I grew up in a house of readers. My mother read mysteries; my father popular history with an emphasis on Civil War biographies. My sister preferred non-fiction as well, especially social histories and examinations of culture; my brother is a more eclectic reader who bounces back and forth and often recommends books to me. I read everything and have turned my love of reading into a career. Who knew?
Unlike a lot of people I know, I am a big proponent of phonics because that's how I was taught to read. I didn't know how to read when I entered school but I could recognize some words because one or the other of my parents read to me every night. (And more often than not it was my father, who loved, loved, loved words.  He knew that kids like the sound of silly words and he was a lawyer, so he taught us all phrases like posse comitatus and delighted in hearing us parrot them back. He also taught us the meaning. How many eight year olds can define the term? Which may explain why my brother became a lawyer, so he'd have a chance to use all those ornate Latin phrases.)
I was thinking about reading today as I read about the Teacher's Strike in  Chicago.
Education begins with reading  and reading needs to begin in childhood.  There are some great organizations out there to help encourage childhood reading and all of them are hurting for money in these difficult (understatement of the year) economic times. If you have a little spare change, consider donating it to Reading is Fundamental or Kids Need to Read.
For me, supporting causes like that is enlightened self-interest. Kids who read turn into people who buy books.

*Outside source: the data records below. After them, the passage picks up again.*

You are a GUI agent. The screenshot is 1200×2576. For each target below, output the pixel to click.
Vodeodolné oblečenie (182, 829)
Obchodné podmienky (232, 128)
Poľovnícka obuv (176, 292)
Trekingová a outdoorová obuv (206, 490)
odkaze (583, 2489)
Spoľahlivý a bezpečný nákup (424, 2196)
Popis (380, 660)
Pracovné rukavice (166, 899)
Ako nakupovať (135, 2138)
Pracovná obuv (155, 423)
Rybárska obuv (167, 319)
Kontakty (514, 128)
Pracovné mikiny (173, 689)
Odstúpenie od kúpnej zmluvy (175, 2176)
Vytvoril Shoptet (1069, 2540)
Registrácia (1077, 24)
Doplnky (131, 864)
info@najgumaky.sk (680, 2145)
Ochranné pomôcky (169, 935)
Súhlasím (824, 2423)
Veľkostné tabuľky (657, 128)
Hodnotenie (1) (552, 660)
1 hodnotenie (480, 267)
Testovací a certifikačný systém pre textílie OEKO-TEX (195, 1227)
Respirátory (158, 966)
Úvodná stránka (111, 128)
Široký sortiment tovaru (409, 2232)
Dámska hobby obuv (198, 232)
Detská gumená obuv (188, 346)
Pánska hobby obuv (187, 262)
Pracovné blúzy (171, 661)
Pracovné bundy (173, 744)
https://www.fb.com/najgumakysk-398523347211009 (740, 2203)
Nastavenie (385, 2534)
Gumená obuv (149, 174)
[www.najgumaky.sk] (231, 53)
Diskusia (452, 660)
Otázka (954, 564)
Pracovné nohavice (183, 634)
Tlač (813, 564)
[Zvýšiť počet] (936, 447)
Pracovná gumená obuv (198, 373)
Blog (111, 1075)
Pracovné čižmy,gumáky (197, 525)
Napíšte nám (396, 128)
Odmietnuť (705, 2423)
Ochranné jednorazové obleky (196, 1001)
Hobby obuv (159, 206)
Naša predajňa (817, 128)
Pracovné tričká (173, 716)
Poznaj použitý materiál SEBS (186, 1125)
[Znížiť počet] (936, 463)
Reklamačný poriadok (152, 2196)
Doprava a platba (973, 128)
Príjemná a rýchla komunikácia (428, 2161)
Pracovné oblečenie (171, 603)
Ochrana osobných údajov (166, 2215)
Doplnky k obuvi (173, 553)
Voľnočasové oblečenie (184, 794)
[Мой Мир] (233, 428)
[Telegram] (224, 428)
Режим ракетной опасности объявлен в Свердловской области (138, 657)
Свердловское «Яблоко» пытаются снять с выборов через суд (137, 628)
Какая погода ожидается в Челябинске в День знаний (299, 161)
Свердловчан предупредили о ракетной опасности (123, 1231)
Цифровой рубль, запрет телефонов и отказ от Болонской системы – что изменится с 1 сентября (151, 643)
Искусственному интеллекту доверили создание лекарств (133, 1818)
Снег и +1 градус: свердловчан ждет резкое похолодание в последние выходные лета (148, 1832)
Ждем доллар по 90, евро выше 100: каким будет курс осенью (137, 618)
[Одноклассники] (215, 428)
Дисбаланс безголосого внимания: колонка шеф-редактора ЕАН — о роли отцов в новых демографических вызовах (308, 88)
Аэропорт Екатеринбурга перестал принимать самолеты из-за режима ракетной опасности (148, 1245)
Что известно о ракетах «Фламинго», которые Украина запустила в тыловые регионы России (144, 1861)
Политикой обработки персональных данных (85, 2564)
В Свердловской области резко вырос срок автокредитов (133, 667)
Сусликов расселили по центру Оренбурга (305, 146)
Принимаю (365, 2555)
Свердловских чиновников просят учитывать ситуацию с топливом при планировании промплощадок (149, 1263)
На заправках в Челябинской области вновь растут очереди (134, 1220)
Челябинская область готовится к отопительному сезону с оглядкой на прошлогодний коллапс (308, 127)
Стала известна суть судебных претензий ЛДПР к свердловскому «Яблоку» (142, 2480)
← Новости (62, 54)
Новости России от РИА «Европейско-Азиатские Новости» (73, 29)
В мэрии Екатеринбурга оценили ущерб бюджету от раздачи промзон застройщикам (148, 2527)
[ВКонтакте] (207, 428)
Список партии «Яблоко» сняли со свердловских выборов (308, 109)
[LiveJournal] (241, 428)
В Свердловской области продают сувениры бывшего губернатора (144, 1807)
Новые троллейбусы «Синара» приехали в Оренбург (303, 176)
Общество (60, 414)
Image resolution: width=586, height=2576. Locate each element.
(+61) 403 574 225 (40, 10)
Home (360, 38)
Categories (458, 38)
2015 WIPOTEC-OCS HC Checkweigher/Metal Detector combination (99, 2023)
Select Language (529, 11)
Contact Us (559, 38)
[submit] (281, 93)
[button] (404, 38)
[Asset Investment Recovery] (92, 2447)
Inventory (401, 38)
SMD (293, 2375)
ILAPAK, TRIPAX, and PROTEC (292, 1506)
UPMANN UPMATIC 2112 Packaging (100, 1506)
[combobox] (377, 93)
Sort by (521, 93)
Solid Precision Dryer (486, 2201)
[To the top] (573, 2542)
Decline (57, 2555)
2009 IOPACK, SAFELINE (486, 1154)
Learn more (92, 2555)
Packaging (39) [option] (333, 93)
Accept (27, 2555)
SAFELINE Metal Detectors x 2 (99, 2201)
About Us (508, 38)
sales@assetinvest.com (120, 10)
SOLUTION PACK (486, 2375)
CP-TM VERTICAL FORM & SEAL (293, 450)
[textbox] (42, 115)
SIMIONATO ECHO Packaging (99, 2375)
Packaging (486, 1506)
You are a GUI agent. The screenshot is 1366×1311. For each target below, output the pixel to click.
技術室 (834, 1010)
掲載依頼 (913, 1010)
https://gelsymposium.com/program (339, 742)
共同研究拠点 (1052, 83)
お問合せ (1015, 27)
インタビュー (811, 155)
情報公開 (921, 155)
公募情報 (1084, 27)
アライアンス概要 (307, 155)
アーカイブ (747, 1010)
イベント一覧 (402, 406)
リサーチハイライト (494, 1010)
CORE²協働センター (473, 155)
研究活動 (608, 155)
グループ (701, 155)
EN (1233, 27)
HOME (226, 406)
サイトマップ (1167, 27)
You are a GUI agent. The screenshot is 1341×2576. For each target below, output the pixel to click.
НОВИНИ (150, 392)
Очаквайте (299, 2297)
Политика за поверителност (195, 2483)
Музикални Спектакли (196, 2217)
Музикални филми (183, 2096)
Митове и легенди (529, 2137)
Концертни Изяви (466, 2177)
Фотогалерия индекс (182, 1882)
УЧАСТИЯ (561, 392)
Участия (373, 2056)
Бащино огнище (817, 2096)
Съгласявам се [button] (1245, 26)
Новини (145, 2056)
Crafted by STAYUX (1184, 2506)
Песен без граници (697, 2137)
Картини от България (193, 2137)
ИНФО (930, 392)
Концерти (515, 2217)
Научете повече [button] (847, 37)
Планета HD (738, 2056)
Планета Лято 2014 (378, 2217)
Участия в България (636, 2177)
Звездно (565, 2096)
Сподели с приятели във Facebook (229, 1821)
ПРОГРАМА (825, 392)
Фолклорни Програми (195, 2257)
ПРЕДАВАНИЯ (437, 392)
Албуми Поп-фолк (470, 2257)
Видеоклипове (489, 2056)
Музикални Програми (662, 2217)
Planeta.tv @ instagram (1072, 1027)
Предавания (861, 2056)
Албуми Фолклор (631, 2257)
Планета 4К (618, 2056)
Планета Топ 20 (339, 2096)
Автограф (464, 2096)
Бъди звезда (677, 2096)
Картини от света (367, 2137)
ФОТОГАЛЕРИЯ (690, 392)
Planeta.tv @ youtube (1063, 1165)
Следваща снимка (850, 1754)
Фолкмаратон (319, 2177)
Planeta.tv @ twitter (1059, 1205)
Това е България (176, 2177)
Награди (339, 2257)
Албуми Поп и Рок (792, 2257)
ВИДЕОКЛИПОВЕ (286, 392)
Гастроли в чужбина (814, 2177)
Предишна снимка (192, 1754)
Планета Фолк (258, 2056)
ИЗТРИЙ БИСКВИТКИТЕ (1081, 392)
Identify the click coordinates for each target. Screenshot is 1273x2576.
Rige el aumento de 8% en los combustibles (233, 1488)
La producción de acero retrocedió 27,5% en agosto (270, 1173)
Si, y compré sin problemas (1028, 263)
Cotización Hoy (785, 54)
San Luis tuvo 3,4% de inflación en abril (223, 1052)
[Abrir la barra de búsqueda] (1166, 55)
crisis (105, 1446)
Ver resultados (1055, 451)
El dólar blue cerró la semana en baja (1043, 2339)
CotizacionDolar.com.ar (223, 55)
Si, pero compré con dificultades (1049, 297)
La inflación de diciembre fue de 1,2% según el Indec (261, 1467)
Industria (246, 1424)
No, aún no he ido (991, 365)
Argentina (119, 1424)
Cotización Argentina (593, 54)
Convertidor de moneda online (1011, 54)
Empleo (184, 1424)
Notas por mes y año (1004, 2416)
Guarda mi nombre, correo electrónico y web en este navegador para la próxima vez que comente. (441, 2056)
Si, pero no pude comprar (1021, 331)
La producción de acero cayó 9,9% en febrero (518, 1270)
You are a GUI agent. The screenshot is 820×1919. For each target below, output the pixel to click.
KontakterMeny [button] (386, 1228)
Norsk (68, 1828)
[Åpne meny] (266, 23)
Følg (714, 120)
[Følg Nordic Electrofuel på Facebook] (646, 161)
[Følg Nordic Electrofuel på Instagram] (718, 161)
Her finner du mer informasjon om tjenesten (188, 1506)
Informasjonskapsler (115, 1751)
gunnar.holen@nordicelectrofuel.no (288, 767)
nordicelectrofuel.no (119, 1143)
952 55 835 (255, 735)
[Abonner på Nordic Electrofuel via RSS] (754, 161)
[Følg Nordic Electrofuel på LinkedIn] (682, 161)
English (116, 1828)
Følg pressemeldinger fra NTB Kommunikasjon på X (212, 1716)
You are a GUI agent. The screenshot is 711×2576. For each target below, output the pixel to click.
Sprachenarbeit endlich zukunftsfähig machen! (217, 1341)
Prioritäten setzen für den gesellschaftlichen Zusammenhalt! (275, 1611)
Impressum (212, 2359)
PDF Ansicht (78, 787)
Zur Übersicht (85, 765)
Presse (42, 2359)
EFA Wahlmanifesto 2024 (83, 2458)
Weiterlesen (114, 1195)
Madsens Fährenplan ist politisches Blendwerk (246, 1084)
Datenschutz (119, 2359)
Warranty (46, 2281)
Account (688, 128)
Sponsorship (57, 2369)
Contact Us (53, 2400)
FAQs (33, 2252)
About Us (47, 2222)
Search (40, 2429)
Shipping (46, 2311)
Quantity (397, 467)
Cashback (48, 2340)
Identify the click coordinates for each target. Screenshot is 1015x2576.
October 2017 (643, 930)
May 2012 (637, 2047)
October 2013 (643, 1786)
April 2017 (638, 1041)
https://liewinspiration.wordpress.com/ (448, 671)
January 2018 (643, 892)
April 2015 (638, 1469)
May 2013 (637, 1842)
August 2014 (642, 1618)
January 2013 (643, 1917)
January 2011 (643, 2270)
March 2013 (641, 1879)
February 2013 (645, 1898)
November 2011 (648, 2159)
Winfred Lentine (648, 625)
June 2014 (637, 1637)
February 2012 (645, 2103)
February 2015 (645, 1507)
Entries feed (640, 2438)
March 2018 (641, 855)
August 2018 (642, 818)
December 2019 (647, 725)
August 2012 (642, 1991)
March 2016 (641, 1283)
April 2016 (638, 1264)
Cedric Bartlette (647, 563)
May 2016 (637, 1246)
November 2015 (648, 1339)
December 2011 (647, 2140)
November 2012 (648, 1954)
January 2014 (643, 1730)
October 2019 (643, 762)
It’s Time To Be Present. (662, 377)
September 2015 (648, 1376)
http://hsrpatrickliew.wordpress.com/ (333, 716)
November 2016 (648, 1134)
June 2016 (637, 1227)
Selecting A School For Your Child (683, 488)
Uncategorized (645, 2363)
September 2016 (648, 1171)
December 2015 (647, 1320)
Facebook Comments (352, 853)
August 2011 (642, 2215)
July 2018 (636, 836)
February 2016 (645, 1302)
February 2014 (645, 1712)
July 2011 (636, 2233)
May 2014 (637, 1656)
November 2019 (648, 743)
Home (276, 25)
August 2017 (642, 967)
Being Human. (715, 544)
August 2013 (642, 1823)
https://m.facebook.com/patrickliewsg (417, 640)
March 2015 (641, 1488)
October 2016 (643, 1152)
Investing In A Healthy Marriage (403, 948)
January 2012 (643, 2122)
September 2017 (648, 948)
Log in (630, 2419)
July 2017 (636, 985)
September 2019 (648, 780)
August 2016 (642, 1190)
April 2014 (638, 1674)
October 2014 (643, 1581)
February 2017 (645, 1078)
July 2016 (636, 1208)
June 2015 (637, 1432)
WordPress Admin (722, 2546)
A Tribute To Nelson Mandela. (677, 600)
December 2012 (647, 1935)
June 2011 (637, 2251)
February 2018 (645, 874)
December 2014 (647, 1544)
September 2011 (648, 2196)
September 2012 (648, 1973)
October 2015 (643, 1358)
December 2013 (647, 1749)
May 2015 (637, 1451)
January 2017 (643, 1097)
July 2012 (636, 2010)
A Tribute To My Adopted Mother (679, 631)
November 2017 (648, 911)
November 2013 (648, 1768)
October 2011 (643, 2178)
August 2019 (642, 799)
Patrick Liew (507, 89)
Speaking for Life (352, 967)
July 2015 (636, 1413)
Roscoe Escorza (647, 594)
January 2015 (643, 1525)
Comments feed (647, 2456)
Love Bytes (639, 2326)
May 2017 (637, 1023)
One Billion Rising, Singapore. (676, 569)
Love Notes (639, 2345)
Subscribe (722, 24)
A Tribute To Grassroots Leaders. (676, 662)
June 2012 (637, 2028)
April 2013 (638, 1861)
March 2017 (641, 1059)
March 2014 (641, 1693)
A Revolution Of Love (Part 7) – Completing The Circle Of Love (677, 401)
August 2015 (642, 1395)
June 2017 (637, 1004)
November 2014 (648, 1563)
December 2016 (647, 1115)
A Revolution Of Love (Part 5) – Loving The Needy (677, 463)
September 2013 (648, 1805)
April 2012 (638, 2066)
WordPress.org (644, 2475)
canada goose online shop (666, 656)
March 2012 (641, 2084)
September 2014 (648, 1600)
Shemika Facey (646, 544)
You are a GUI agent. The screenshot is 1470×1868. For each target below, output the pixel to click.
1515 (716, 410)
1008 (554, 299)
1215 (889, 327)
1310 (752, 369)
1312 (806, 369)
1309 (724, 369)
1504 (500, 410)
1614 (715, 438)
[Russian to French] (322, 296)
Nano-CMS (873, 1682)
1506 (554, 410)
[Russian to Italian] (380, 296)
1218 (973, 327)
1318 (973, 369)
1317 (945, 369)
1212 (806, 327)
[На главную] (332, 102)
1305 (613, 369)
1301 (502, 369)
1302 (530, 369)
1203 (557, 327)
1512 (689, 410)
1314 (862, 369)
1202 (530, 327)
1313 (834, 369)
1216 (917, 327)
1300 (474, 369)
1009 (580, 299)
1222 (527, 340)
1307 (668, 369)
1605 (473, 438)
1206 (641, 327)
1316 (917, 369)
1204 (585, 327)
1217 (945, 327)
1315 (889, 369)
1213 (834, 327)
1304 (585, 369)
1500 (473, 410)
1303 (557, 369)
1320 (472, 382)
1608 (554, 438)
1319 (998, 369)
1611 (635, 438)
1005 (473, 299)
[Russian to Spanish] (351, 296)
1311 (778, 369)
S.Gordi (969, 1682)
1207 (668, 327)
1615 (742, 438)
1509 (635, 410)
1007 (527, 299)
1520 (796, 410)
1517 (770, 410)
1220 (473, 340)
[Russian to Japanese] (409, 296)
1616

I think of it as job security.

Sunday, September 9, 2012

Cat and Snark--Internet goodness


Noir at the Bar--LA

Hope to see you there!

Saturday, September 8, 2012

Saturday Sample Story--Boundaries

Photo by Dani Simmonds
I am re-editing the stories in my Twelve Nights of Christmas collection, which I had in the Kindle Prime program. As soon as the term runs out (two weeks from now), I am going to republish it with a new cover, re-branded as the 12 Nights of Christmas.  It'll be interesting to see how it does. I've been asking people how they liked their Kindle Prime experience and the answers have been amixed bag. Dani at Blog Book Tours (on FB) pointed me toward some people who were very, very happy with their results, but among my friends and colleagues, there hasn't been that much enthusiasm. I think for me, it comes down to the old, "Why leave money on the table?"  It's not that I sell large numbers of books at Barnes and Noble and Kobo, I don't. But I do sell some. And I just don't see "borrowing" translating to "sales." Thoughts?
Anyway, this is one of the stories from that collection, my version of "A Partridge in a Pear Tree." Enjoy.



Boundaries

Five families came west to Kansas, searching for a better life than the lives that had been shattered by the war. To begin with there were 16 adults and 14 children, three dogs, six goats, two cows, a small flock of chickens, three pigs and a stray kitten one of the children had picked up when the group passed through St. Louis.
The families arrived in summer and built their sod houses and planted small gardens for the kitchen and plowed their land to make it ready for the coming year.
They’d all been farmers back in Maryland, so they knew how harsh farming life could be.
At least they thought they knew until their first winter on their new land when the temperature reached minus 34 degrees and nearly one hundred inches of snow fell between October and March.
The flock of chickens didn’t survive, and one of the cows died too—even though the family that owned her kept her inside with them to keep her warm.